PASSAGE FOR REVIEW:
============

As every year, in our first newsletter of the year we’re exploring your search terms in the image archive this time as well. Which artists have you searched for most often? Here are your top 20:
1. Caspar David Friedrich
2. Pablo Picasso
3. Vincent van Gogh
4. Salvador Dalí
5. Cindy Sherman
6. Hannah Höch
7. Gabriele Münter
8. Kurt Schwitters
9. Daumier
10. Frida Kahlo
11. Paul Klee
12. Wolfgang Tillmans
13. Caravaggio
14. Claude Monet
15. Paula Modersohn-Becker
16. Edward Hopper
17. Gerhard Richter
18. Rebecca Horn
19. Artemisia Gentileschi
20. Andy Warhol
There’s a new order at the top. Last year Andy Warhol was number 1. This time he just barely made it into the top 20. Caspar David Friedrich has moved up from second to first place and Pablo Picasso from 3rd to 2nd. New this year are Kurt Schwitters, Daumier, Paul Klee, Wolfgang Tilmans, Claude Monet, Paula Modersohn-Becker, Edward Hopper and Rebecca Horn, and no longer included are Giotto, René Magritte, Max Ernst, Otto Dix, Hilma af Klint, Wassily Kandinsky, Albrecht Dürer and Roy Lichtenstein.
Other 2025 rankings of artists do not reflect the search behavior of a group. Instead, they employ different criteria and evaluations. The “Art Compass” (ger. “Kunstkompass”) is compiled annually by journalist Linde Rohr-Bongard and published in a magazine called “Capital”. Its evaluation and point system considers factors such as exhibitions of more than 300 museums, reviews in specialist journals, acquisitions by leading museums, and awards. This ranking continues to top Gerhard Richter as the world’s most important artist.
Of the currently 51,085 image collections in prometheus, 1,793 image collections are public. This means that they can be seen by everyone who has access to the image archive and, in some cases, can also be edited if the owners of these image collections have activated the “writable” setting. Select “public” and they will be displayed to you, here sorted by “updated on”:
Other sorting options are owner and title.
Now 1,793 image collections are already quite a lot, which are not easy to search from front to back in 10, 20, 40 or 100 packages to see if there is something interesting for you. Therefore, you can also search by different categories, such titles as “Maria” (18 hits), by description such as “Maria” (2 hits) or by keywords like the German word for Christmas,“Weihnachten” (16 hits).
By the way, if you click on one of the keywords that has been assigned to an image collection, you will be shown all image collections that have been tagged with this term.
You know prometheus combines a large number of different databases under one interface, don’t you? By default, your search term will be searched in all image databases (green dot).
In the advanced search, you can also choose whether you want to search institute, museum or research databases, the upload databases of prometheus users, in combinations or only include individual image databases.
At the suggestion of your ranks, we have now integrated a new feature. You can save your special selection of image databases and select it in your subsequent sessions or set it as your default, you can rename or delete the selection again.

============

PROVIDED RECORDS:
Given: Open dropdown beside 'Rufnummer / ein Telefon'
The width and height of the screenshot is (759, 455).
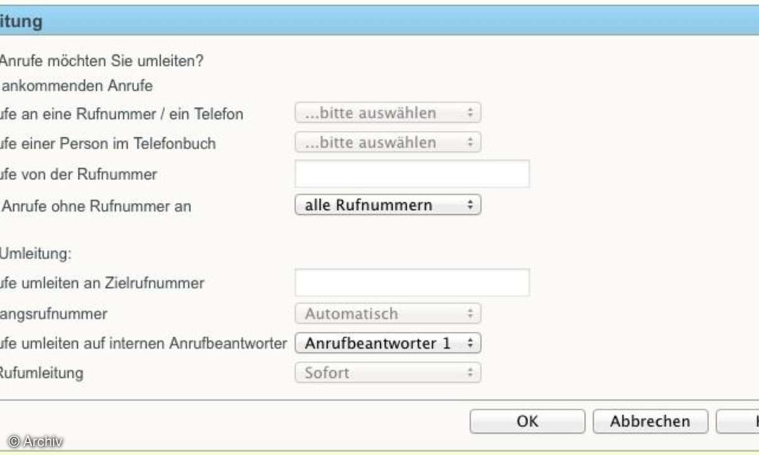Looking at the screenshot, I should 388,113.
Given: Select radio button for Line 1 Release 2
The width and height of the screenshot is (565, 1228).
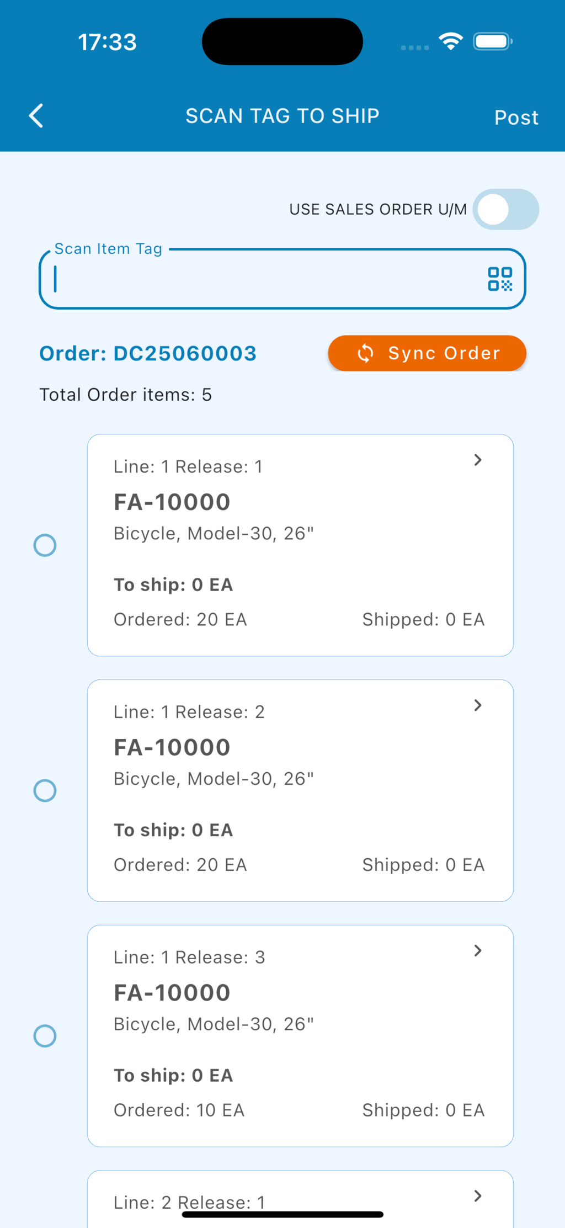Looking at the screenshot, I should (x=45, y=790).
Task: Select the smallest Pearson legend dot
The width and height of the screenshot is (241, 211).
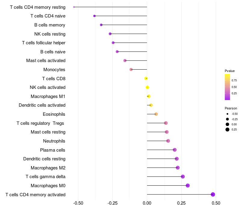Action: click(227, 114)
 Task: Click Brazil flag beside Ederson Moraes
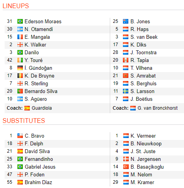tap(20, 21)
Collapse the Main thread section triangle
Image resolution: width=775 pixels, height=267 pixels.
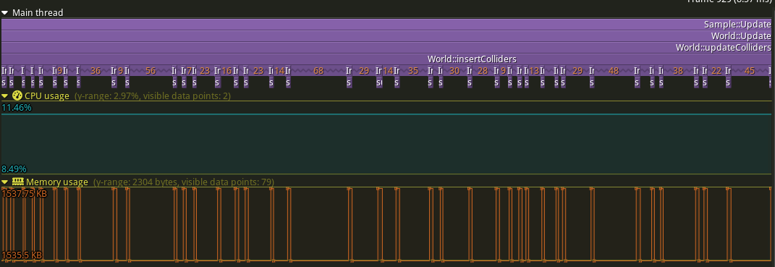(5, 13)
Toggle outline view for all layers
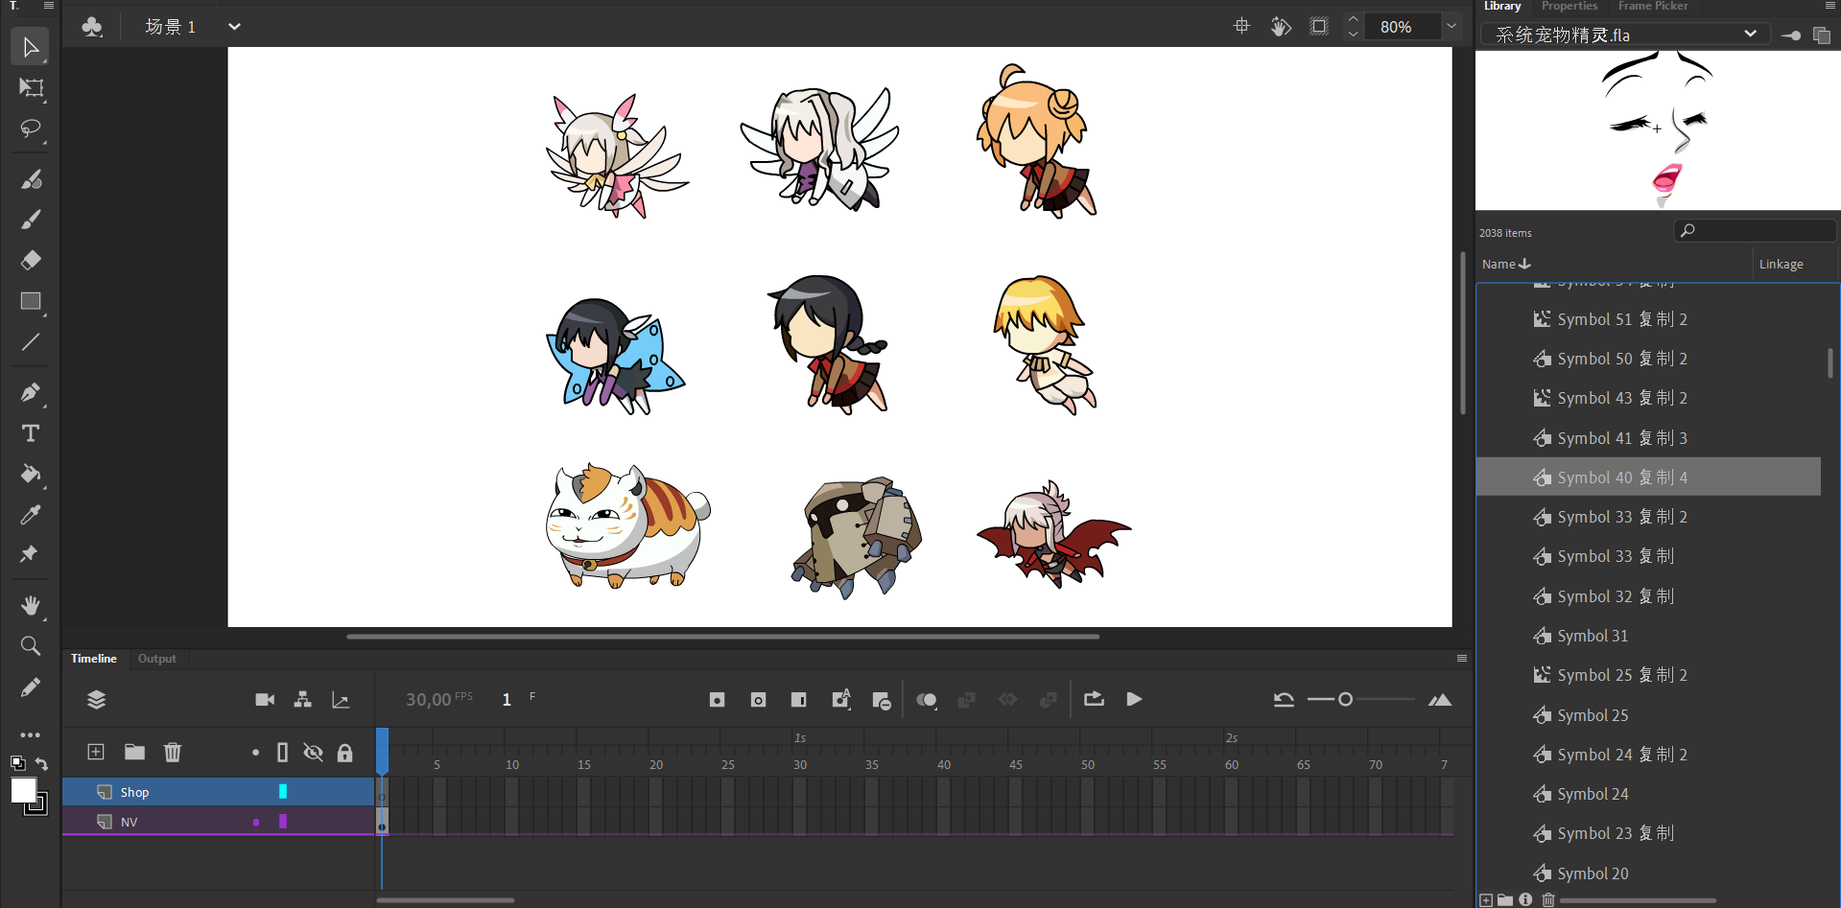This screenshot has width=1841, height=908. coord(282,753)
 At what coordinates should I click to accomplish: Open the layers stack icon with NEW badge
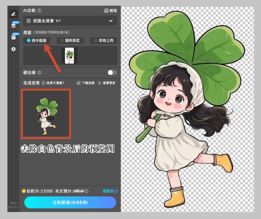(13, 26)
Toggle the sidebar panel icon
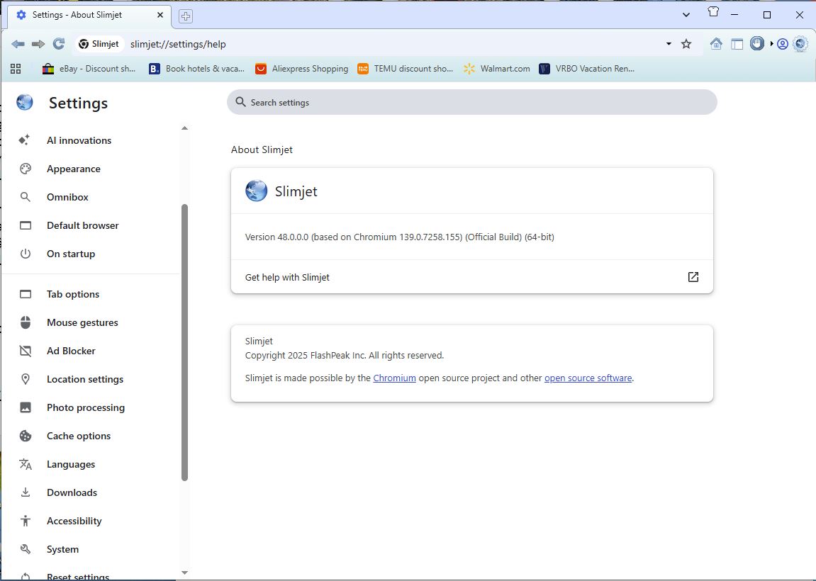The width and height of the screenshot is (816, 581). (x=737, y=44)
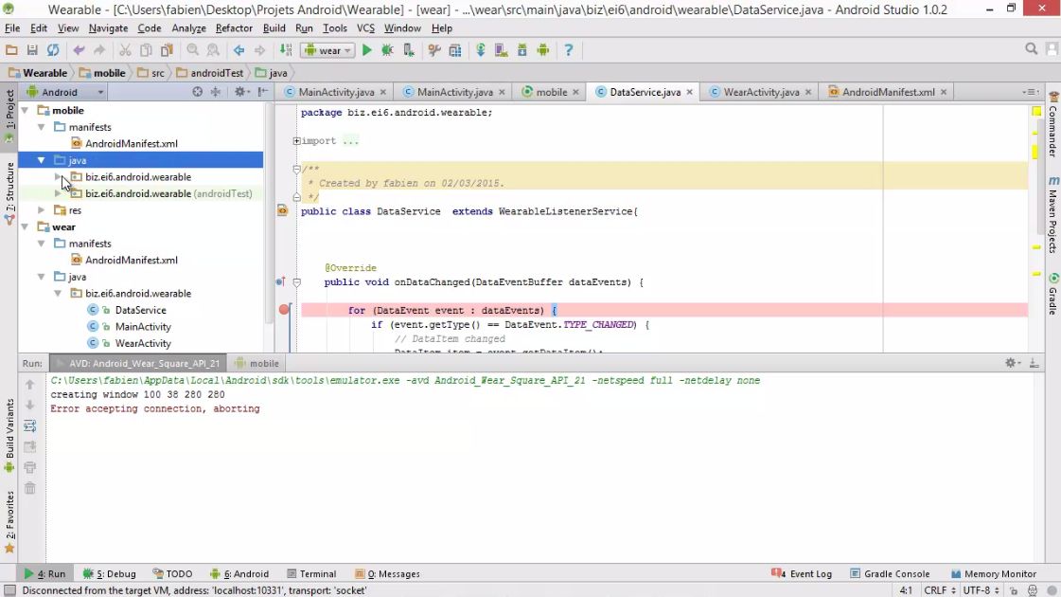Collapse the import statements fold toggle

(295, 140)
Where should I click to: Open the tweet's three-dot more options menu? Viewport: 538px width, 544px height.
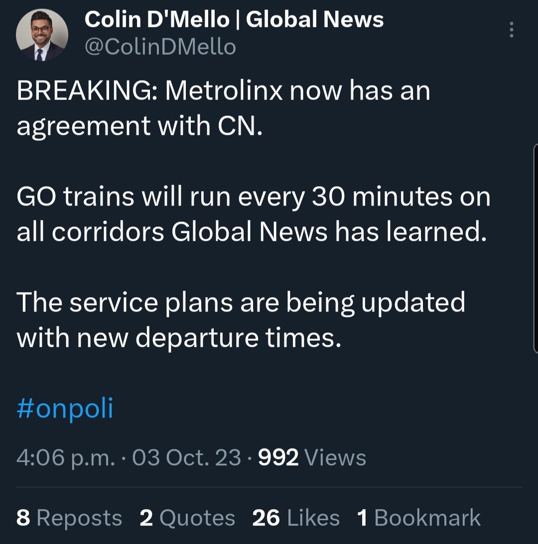click(511, 30)
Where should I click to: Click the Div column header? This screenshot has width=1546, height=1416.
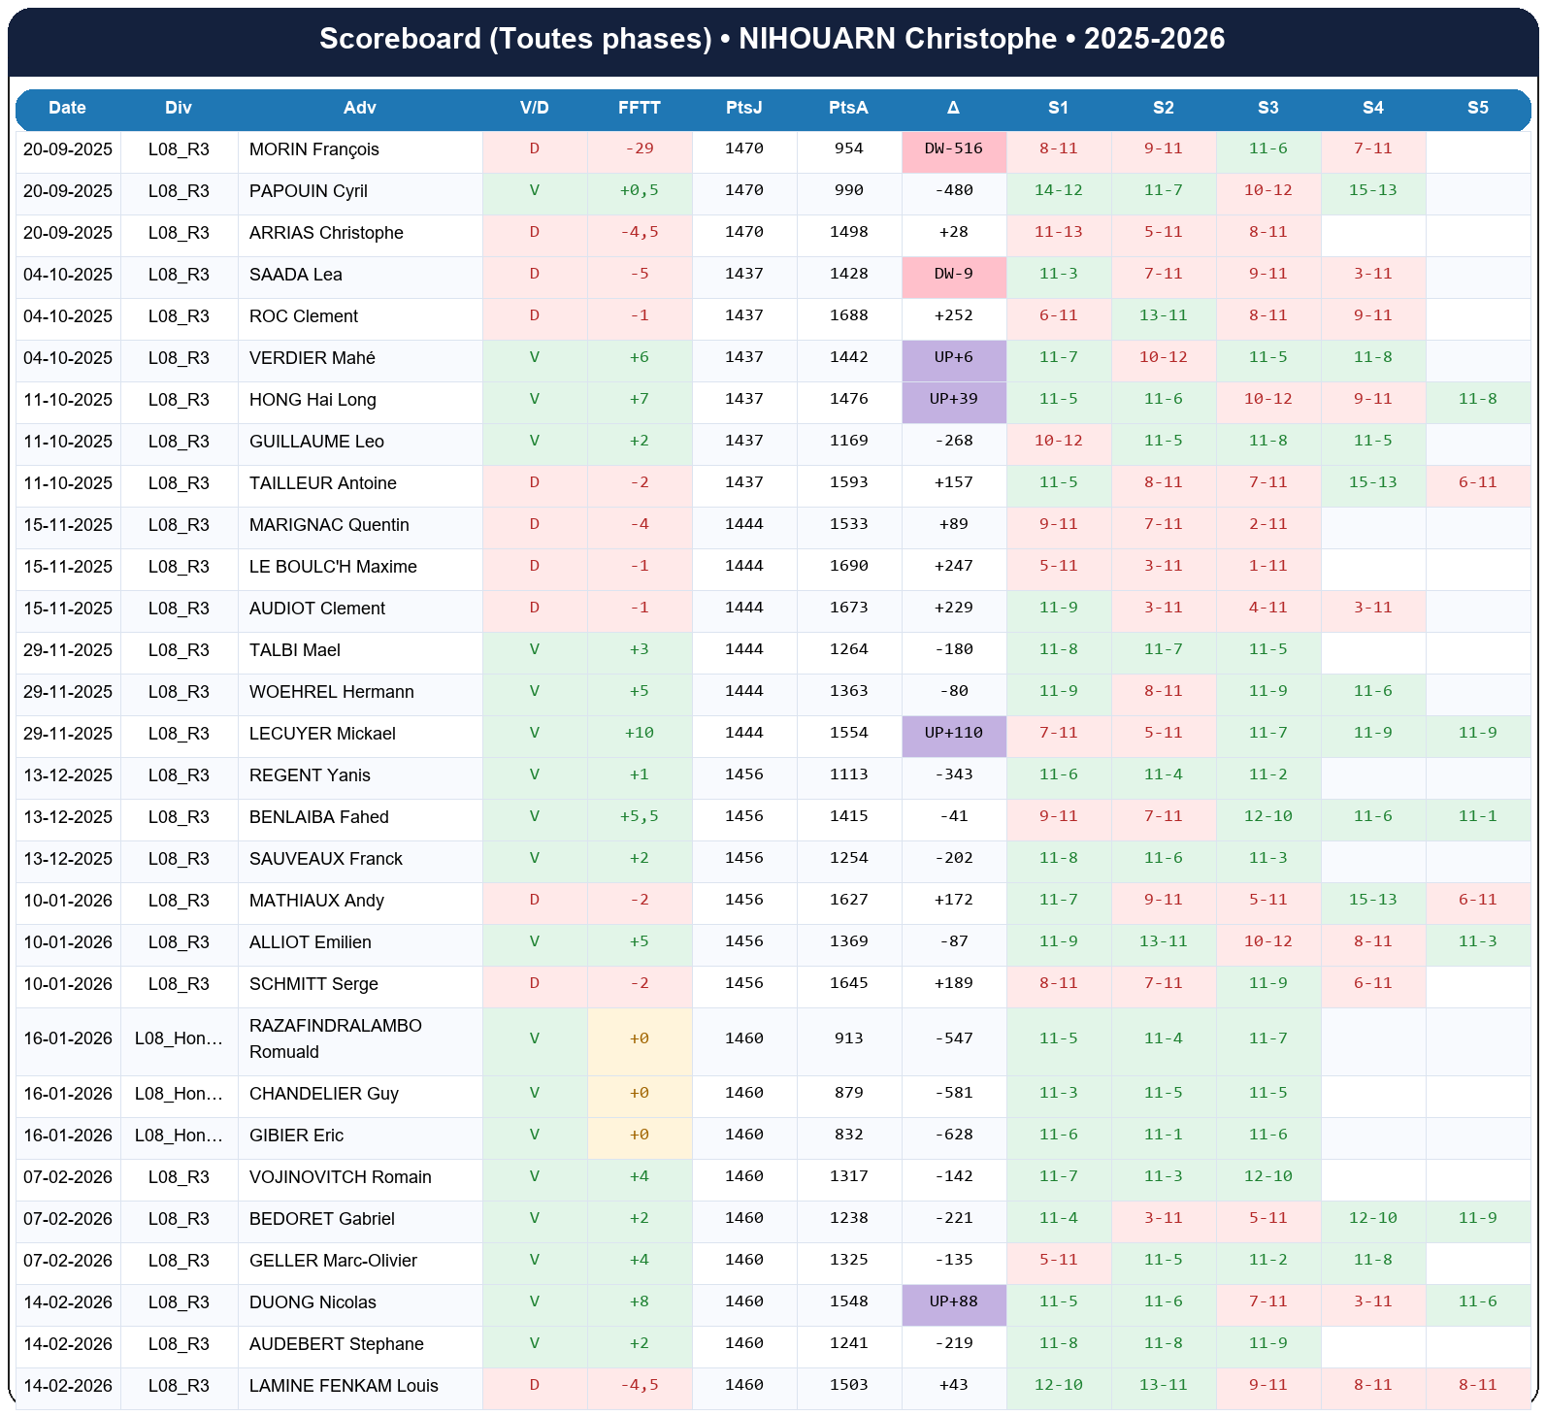(179, 108)
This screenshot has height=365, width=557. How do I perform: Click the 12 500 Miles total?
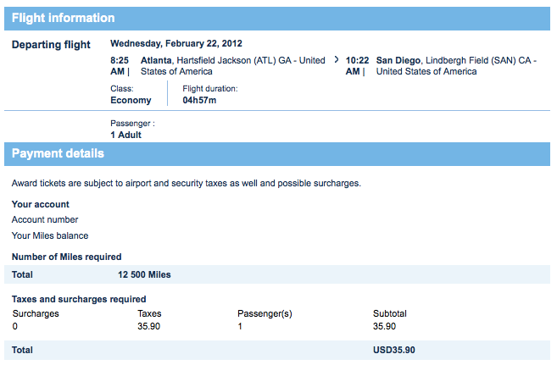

============

YOUR TASKS:
1. Reproduce the stretch of the prometheus newsletter from "At the suggestion" through "the selection again.".
2. The prometheus newsletter names artists who are no longer in the top 20 this year. List all of them.

COMPLETED EXERCISE:
1.
At the suggestion of your ranks, we have now integrated a new feature. You can save your special selection of image databases and select it in your subsequent sessions or set it as your default, you can rename or delete the selection again.

2.
Giotto
René Magritte
Max Ernst
Otto Dix
Hilma af Klint
Wassily Kandinsky
Albrecht Dürer
Roy Lichtenstein